Aleutian disease parvovirus (ADV), mutant Gorham of the Utah-1 strain, was grown and comparatively assayed in feline cell lines CRFK and CCC clone 81 at 31.8 degrees C. The maximum virus titres as determined by a fluorescent focus assay were found to be about 10(5) FFU/ml in CRFK at day 6 p. i. and 10(6) FFU/ml at day 4 p. i. in CCC clone 81 cells. Shifting of the incubation temperature from 31.8 to 37 degrees C led to a reduced virus production after three passages. The synchronization of the CCC clone 81 cells by 1 X 10(-3) M hydroxyurea followed by infection with low (less than or equal to 0.8) multiplicities of infection (MOI) did not significantly influence the virus titres.
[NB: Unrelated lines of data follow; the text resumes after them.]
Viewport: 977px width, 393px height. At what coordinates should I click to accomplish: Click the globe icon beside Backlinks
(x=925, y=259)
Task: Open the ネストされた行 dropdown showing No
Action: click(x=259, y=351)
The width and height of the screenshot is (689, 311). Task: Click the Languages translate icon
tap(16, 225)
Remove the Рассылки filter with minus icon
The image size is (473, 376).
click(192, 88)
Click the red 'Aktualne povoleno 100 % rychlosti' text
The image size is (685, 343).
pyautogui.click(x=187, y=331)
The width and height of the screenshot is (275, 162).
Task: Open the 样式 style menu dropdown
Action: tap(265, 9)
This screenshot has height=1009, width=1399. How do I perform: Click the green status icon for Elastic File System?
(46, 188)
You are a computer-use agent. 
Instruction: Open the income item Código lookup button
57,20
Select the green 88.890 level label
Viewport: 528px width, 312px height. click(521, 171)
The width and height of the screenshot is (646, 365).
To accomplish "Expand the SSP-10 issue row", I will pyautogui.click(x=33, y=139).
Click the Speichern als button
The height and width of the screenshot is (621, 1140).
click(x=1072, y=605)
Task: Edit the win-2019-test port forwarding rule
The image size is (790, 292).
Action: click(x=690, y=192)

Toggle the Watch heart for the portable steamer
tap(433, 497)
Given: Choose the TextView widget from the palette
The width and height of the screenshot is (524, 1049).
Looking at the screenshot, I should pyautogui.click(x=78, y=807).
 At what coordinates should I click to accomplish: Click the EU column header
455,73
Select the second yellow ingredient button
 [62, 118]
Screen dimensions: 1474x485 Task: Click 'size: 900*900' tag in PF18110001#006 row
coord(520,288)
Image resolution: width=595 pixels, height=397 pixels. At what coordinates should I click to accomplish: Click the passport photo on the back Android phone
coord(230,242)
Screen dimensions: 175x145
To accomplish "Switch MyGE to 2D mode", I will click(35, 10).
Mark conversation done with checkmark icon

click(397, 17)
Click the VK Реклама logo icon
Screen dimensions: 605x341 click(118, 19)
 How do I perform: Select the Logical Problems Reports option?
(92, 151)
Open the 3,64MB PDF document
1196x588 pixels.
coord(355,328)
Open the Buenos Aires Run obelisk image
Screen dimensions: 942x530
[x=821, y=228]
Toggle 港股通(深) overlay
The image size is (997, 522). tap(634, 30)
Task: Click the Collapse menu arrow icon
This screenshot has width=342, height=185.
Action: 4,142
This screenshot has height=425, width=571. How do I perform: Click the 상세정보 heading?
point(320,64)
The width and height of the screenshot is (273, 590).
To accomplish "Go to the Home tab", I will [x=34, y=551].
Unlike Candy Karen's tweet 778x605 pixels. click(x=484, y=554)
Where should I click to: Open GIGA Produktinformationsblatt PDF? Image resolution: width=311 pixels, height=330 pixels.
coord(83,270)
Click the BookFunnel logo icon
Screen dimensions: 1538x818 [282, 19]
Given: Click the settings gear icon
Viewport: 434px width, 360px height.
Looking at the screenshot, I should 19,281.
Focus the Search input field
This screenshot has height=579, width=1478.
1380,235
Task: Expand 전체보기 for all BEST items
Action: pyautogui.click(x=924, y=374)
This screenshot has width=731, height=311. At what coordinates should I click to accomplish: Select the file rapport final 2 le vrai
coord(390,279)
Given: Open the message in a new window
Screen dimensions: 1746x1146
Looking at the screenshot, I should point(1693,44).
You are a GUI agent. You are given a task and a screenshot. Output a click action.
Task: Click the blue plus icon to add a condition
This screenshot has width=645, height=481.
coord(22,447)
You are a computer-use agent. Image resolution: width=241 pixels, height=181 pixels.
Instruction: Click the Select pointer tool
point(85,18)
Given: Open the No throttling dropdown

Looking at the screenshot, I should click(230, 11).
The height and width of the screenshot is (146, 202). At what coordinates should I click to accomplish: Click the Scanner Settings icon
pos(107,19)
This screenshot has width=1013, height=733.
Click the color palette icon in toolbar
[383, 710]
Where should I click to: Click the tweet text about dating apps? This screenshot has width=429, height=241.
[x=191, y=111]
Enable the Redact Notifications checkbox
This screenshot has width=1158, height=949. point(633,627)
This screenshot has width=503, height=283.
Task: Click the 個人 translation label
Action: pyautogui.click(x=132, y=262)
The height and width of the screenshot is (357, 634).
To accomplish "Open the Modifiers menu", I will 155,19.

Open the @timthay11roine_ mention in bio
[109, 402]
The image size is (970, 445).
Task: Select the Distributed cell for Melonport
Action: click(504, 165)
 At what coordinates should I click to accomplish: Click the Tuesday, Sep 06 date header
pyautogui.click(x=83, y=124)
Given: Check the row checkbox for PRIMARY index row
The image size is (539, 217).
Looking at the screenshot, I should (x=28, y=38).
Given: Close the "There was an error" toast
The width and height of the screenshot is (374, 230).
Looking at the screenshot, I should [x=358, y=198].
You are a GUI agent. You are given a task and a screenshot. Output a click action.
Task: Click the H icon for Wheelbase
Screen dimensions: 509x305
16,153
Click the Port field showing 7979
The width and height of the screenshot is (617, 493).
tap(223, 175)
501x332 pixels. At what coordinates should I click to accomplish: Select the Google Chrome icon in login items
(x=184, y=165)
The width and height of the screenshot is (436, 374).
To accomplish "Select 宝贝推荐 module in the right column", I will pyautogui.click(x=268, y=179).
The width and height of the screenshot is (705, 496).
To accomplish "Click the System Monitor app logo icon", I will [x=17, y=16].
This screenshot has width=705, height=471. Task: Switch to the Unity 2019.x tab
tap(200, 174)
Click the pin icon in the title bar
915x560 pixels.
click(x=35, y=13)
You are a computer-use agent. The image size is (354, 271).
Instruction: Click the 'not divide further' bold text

Several mammalian cell lines such as MiCl 1 (S+L-), Mv1-Lu, 64F3 clone 7 and FEF or fish cell lines such as BB and CHSE 114 developed abortive infections after inoculation with the temperature-sensitive mutant Gorham of the ADV strain Utah-1 (ADV-G). Three new isolates designated ADV-Sl1--ADV-Sl3 were isolated from spleen and blood lymphocytes and bone marrow cells of ADV-infected mink and were adapted to grow in CCC clone 81 cells at 31.8 degrees C with virus titres between 10(4) and 10(4.7) FFU/ml. ADV particle populations varying in their bouyant density between 1.32, 1.36 and 1.43 g/ml were isolated from infected cells and culture supernatants. By protein blotting and immunodetection two major protein components with apparent M. W. of 85 and 75 KD and three minor polypeptides of 33, 28.9 and 27.5 KD were detected.